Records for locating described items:
· · ·
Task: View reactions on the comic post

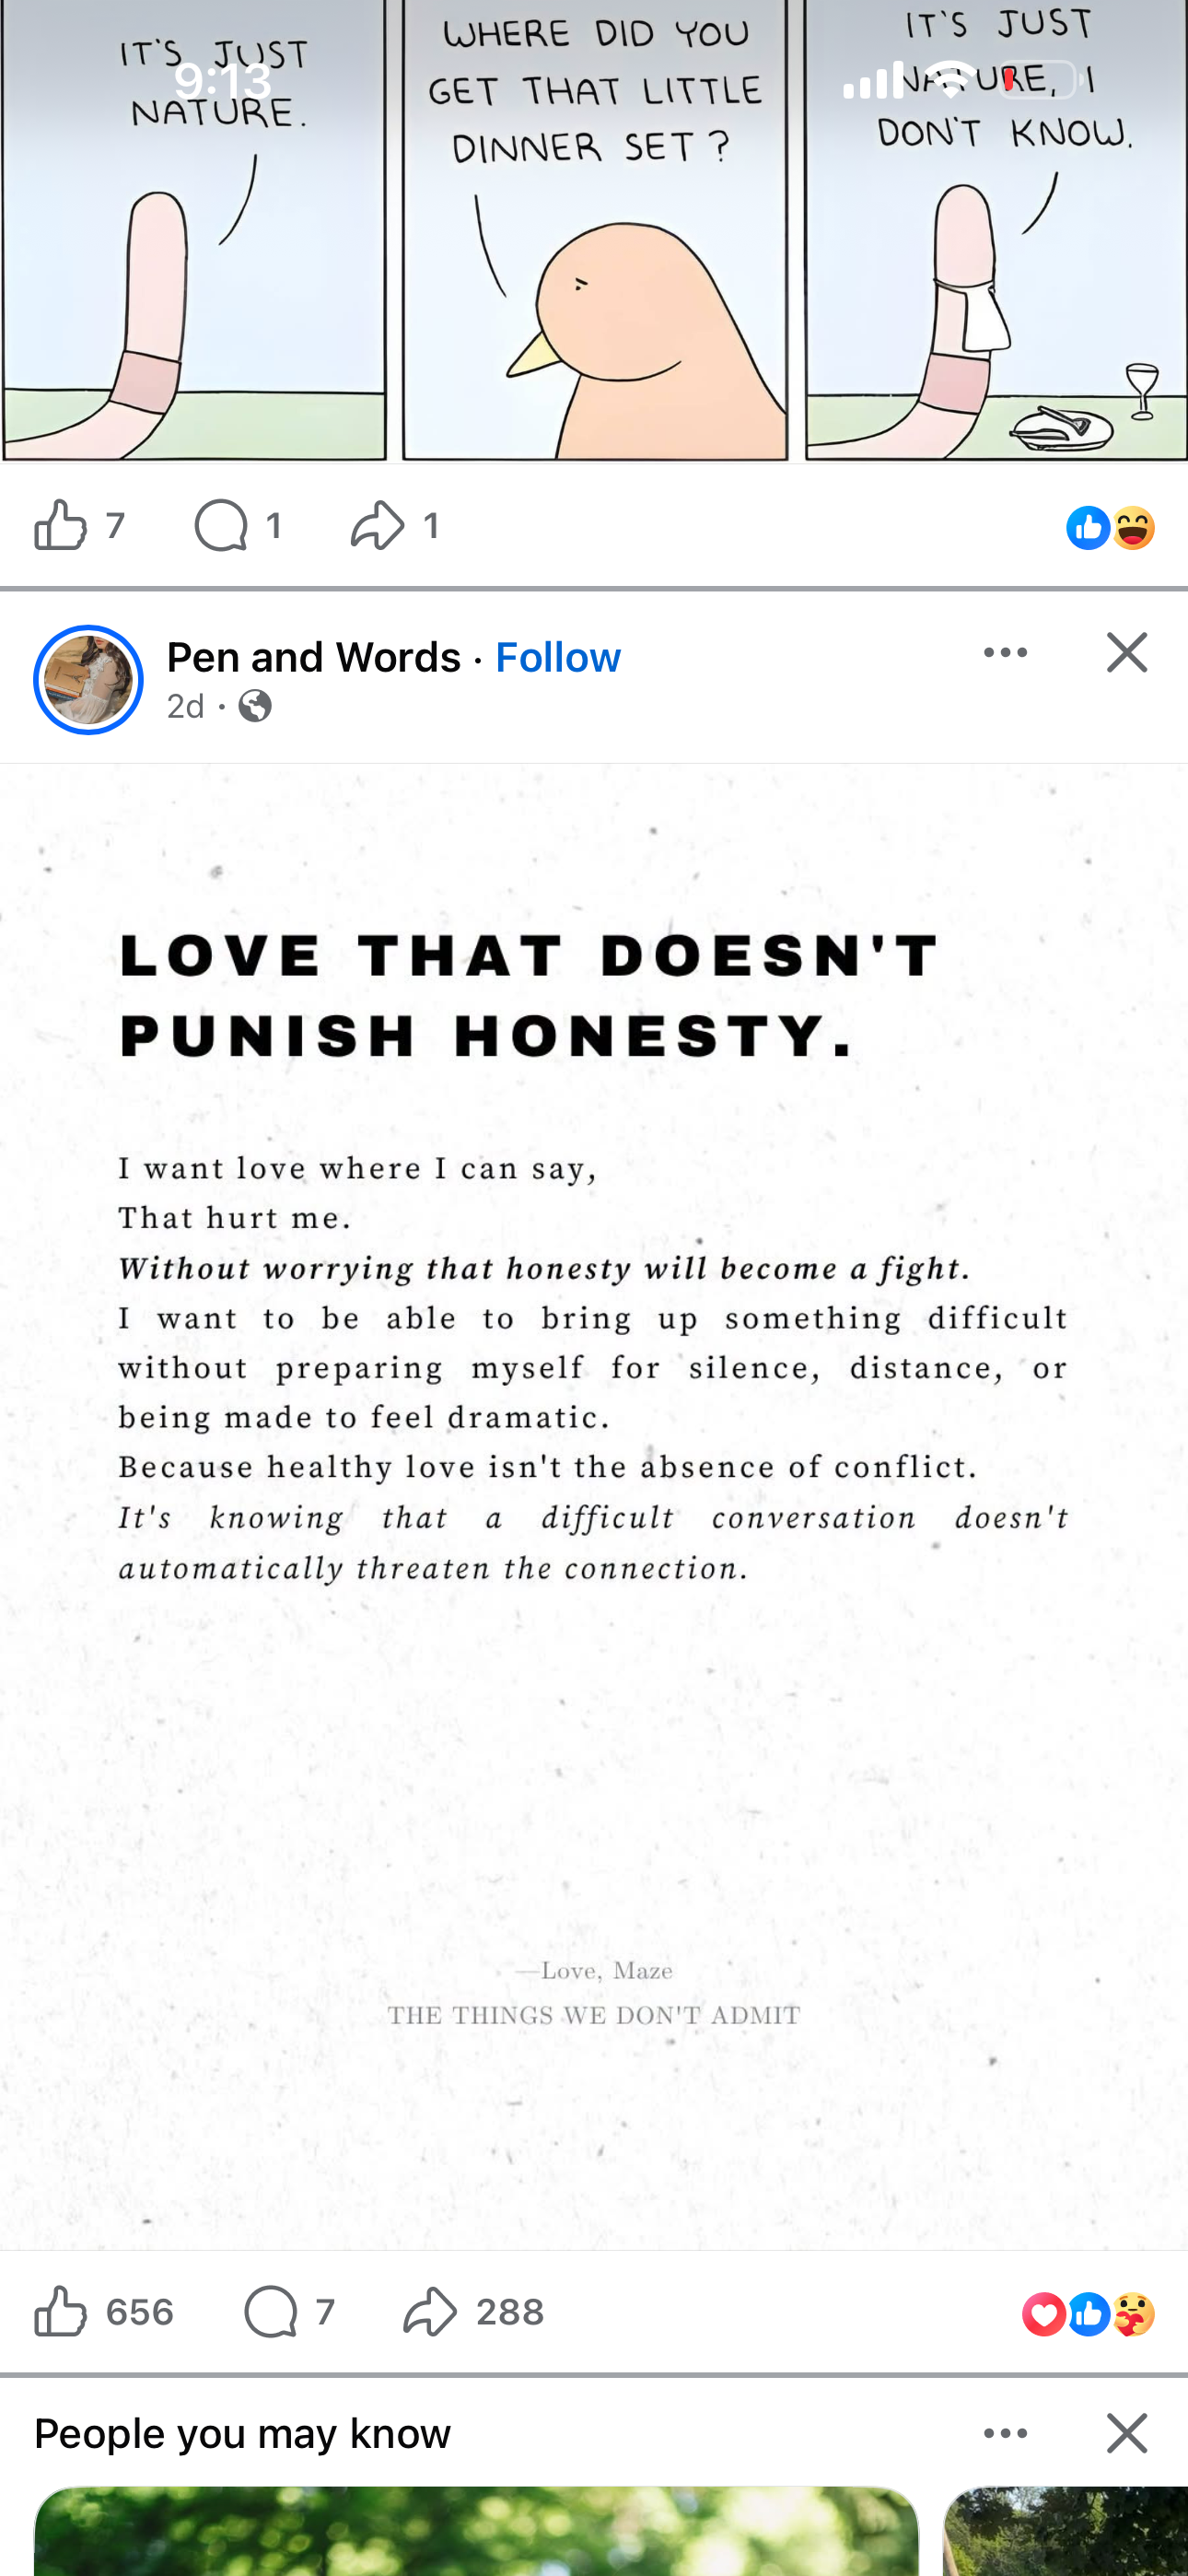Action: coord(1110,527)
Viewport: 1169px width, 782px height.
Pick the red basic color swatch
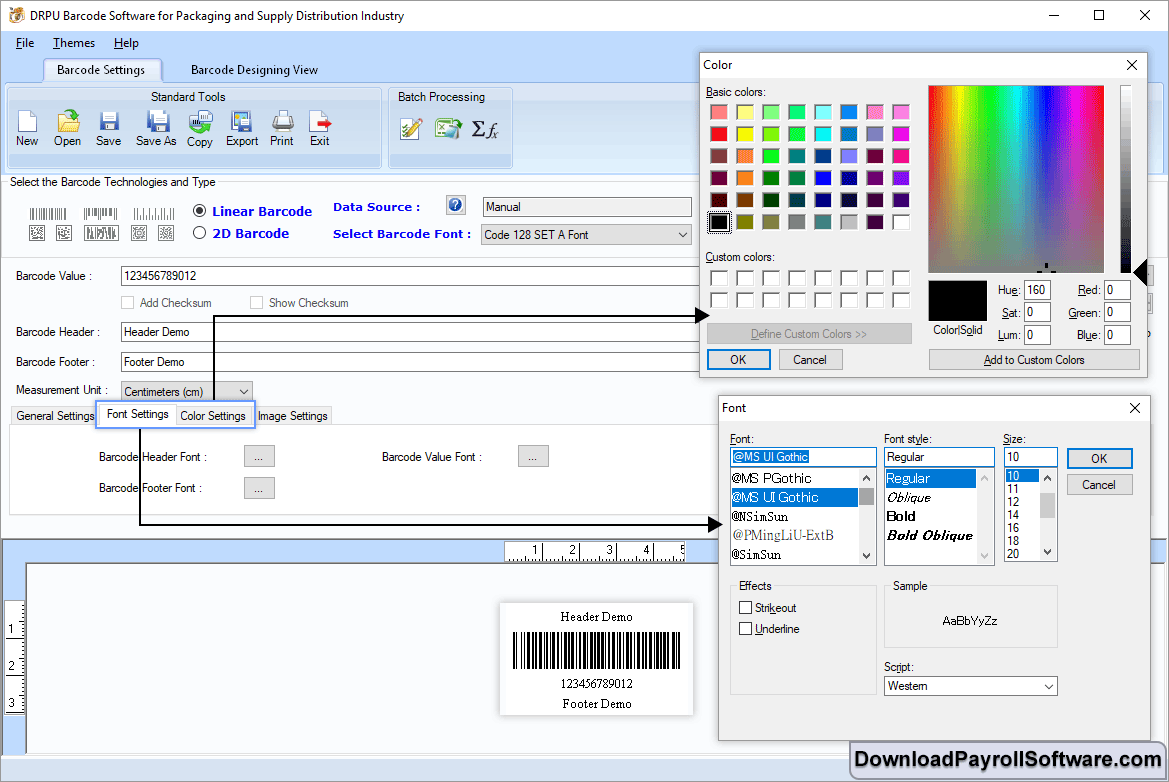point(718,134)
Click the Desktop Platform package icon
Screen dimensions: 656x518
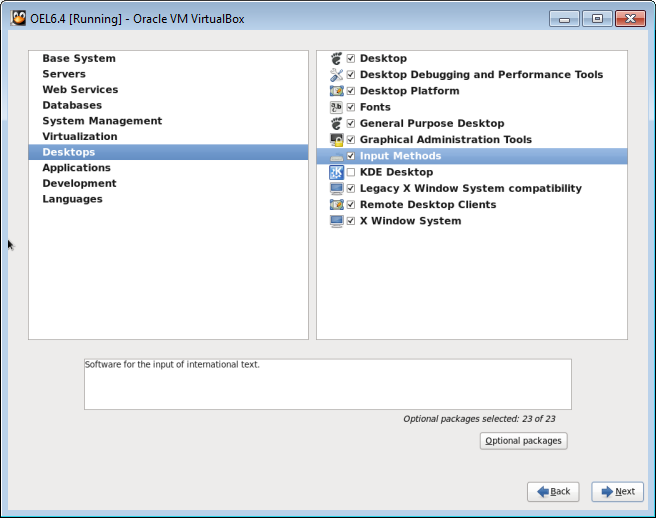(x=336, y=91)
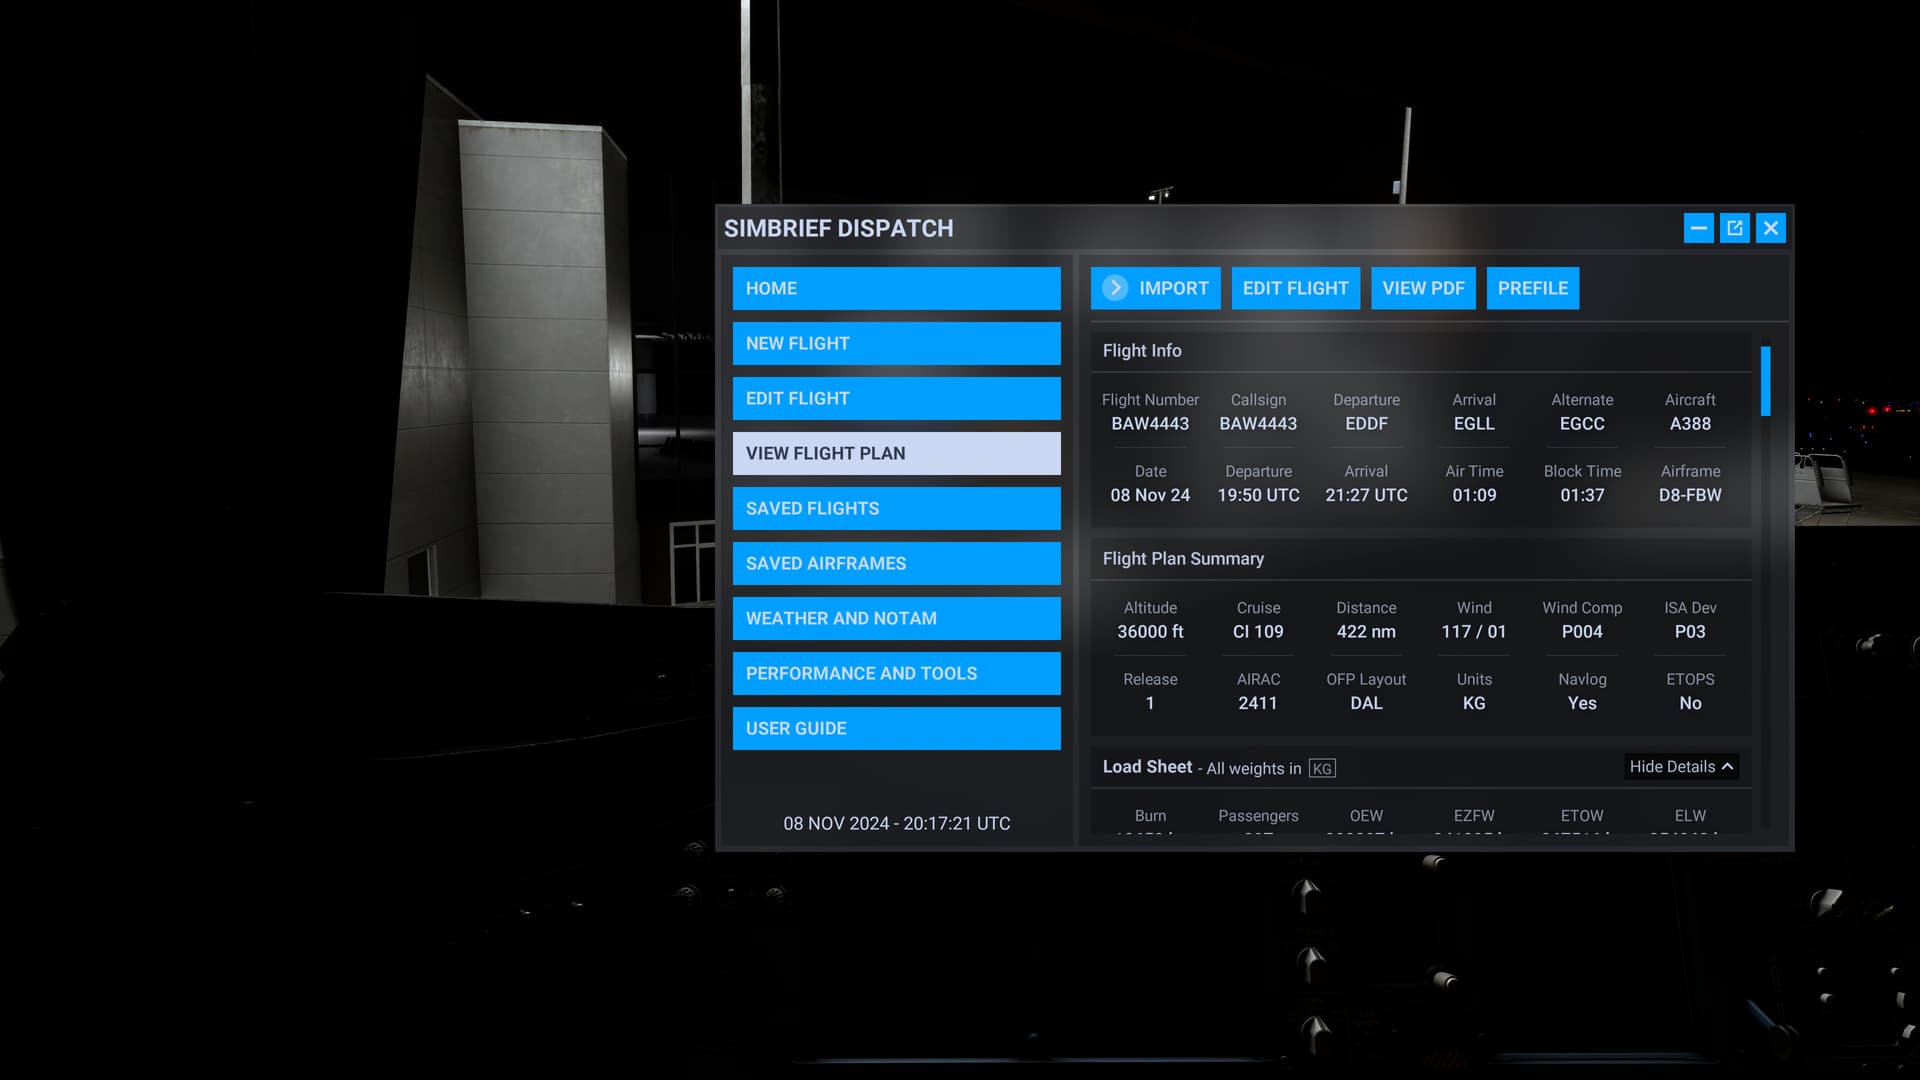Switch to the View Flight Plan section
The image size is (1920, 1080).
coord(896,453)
· · ·
▶ _Exercise requirements_
Please rewrite the records above with "swatch" changed to "sample" and everything else the same. Leave the pictures out of your answer.

▶ _Task answer_
Task: View reactions on the comic post

Action: coord(1110,527)
Viewport: 1169px width, 782px height.
Pick the red basic color sample
point(718,134)
Click the Desktop Platform package icon
Screen dimensions: 656x518
(x=336, y=91)
Switch to the View Flight Plan section
The image size is (1920, 1080).
coord(896,453)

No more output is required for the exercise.